Hollanda seçimleri, New York Belediyesi'ndeki mücadele ve ABD'de AIPAC'ın siyasetteki etkisinin azalması gibi somut göstergeler, İsrail'e destek vermenin ne denli maliyetli olduğunu gösteren örnekler. Hollanda'da erken seçim yapılmasına neden olan krizin başlangıcı, hatırlayacak olursak İsrail'i sınırlandırma ve yaptırımlar konusunda koalisyonda çıkan anlaşmazlıktı. Üç partinin koalisyonla yönettiği krizin arka planında, İsrail'e yönelik yaptırım tekliflerinin engellenmesi yatmaktaydı. Dönemin Dışişleri Bakanı Caspar Veldkamp ve sekiz bakanın istifası sonrası oluşan krizin etkileri, erken seçim sonuçlarına da yansıdı. Aşırı sağın ivme kaybettiği seçimlerde doğrudan İsrail faktörü söz konusu olmasa da dolaylı biçimde siyaset mekanizmasının işleyişine etki etmiştir. Özellikle Filistin'in tanınması noktasında belirgin bir farkındalık yaratan bu durum, siyasi partilerin tanıma noktasındaki adımlarını daha özgür bir biçimde atabileceği bir ortam tesis etmiştir.
İsrail ile ilgili tartışmaların siyasete etkisi bakımından en fazla gündeme gelen konulardan biri de New York seçimleri. Hiç kuşkusuz bir belediye seçimi olsa da Demokrat aday Mamdani ve onun etrafında tartışılan temalara bakıldığında, İsrail'in bu tartışmalarda baskın bir tema olduğu görülmektedir. Türkiye'de konvansiyonel medyada kendisine çok yer bulmayan bu seçim ve özellikle Mamdani kimliği üzerine sosyal medyada hatırı sayılır düzeyde bir içerik söz konusu.
Önemli bir mücadele sergileyen Mamdani'nin kamuoyu araştırmalarında seçimlerde ipi göğüsleme ihtimalinin oldukça yüksek olduğu görülmektedir. Ekonomik ve yerel sorunlar üzerinden seçim çalışmalarını yürüten Mamdani'nin özellikle Netanyahu ile ilgili sarf ettiği cümleler, konunun İsrail bağlamının görülmesi açısından önemli. Mamdani, seçilmesi durumunda Netanyahu ile ilgili Uluslararası Ceza Mahkemesi'nin kararını uygulayacağını ve Netanyahu'yu tutuklayacağını söyledi. Tutuklama kararı ile pozisyonunu açık eden Mamdani, Gazze'de olan biteni açık biçimde soykırım olarak nitelemekte ve İsrail karşıtı boykot hareketlerine destek vermektedir.
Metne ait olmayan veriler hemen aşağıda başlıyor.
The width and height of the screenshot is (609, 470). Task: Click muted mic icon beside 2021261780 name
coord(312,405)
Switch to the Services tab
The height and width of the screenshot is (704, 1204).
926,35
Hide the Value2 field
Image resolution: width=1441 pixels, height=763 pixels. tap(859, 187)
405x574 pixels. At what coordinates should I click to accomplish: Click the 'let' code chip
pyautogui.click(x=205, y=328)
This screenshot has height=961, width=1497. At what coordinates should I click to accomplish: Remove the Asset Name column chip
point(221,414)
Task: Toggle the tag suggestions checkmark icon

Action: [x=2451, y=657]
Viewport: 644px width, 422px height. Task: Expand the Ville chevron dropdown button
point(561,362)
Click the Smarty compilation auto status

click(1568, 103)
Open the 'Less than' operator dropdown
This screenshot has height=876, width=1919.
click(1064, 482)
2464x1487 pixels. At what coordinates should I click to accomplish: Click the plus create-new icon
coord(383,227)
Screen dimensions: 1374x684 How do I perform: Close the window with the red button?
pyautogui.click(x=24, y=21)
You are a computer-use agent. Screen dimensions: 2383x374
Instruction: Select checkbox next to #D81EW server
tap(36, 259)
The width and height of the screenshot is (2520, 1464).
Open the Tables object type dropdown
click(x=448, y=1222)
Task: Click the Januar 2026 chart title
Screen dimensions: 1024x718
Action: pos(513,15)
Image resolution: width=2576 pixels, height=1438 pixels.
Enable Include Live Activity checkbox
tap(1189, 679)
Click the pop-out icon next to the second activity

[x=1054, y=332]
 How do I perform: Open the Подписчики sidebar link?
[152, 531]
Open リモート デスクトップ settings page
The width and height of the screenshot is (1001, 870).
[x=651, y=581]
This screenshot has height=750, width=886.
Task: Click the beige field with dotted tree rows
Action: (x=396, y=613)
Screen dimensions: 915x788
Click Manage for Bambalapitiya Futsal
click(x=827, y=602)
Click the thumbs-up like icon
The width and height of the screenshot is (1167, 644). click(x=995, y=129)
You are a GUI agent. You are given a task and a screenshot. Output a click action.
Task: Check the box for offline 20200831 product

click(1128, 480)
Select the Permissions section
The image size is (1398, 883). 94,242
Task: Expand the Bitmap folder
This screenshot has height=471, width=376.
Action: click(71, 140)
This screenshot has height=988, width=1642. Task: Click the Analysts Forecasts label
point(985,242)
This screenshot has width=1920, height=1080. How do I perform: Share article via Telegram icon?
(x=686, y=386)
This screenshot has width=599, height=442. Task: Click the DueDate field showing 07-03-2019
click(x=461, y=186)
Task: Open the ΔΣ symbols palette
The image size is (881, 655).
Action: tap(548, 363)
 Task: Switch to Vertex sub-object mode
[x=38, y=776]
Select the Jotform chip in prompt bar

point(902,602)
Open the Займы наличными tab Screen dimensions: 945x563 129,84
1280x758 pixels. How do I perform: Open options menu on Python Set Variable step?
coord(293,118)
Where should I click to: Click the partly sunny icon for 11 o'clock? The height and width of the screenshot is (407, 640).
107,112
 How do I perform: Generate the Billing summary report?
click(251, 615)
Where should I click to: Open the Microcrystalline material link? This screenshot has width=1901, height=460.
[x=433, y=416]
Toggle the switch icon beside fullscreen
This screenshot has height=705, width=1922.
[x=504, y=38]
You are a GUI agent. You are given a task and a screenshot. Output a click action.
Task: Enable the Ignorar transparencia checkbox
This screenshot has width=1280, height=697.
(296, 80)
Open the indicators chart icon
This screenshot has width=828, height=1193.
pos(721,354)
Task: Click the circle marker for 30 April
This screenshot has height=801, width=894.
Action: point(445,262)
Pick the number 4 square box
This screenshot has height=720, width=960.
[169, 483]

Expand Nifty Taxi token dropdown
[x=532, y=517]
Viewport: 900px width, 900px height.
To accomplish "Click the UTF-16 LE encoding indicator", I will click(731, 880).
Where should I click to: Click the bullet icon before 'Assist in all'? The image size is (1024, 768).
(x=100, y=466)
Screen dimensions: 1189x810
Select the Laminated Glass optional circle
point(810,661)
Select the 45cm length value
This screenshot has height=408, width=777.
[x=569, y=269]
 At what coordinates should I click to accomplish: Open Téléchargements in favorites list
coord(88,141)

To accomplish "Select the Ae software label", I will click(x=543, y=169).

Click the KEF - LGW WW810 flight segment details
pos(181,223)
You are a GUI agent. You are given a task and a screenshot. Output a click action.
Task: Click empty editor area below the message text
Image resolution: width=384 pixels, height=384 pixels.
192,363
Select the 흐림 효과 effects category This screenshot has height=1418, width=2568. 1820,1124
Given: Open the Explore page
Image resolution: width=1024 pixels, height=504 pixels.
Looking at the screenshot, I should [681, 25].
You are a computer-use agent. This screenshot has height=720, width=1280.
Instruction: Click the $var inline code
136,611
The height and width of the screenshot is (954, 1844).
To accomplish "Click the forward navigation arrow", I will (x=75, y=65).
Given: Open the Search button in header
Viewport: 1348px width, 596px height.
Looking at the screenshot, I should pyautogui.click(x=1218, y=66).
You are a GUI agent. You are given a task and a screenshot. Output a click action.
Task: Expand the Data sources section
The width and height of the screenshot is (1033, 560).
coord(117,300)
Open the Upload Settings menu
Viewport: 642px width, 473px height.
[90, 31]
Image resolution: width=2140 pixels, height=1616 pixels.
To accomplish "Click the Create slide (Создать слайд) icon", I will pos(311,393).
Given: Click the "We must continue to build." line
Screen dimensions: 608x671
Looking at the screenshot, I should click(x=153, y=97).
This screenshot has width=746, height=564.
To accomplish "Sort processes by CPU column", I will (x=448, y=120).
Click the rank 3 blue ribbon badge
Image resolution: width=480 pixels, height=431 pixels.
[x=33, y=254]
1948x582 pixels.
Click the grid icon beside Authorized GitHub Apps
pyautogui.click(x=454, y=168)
Mamdani'nin bu konudaki açık tutumu, AIPAC ve İsrail lobisinin onu hedefe koymasını da beraberinde getirdi. Bu noktada ciddi bir bütçe ile Mamdani'ye yönelik karşı propaganda yapıldığı ve islamofobik tutumun sürdürüldüğü görülmektedir. Buna rağmen, biyografisinde önemli bir yer işgal eden Filistin konusundaki adımlarından geri adım atmayan Mamdani'nin, yarın yapılacak seçimleri kazanması durumunda, ABD'deki ana akım siyasete de Gazze konusunda açık bir mesaj verilmiş olacak.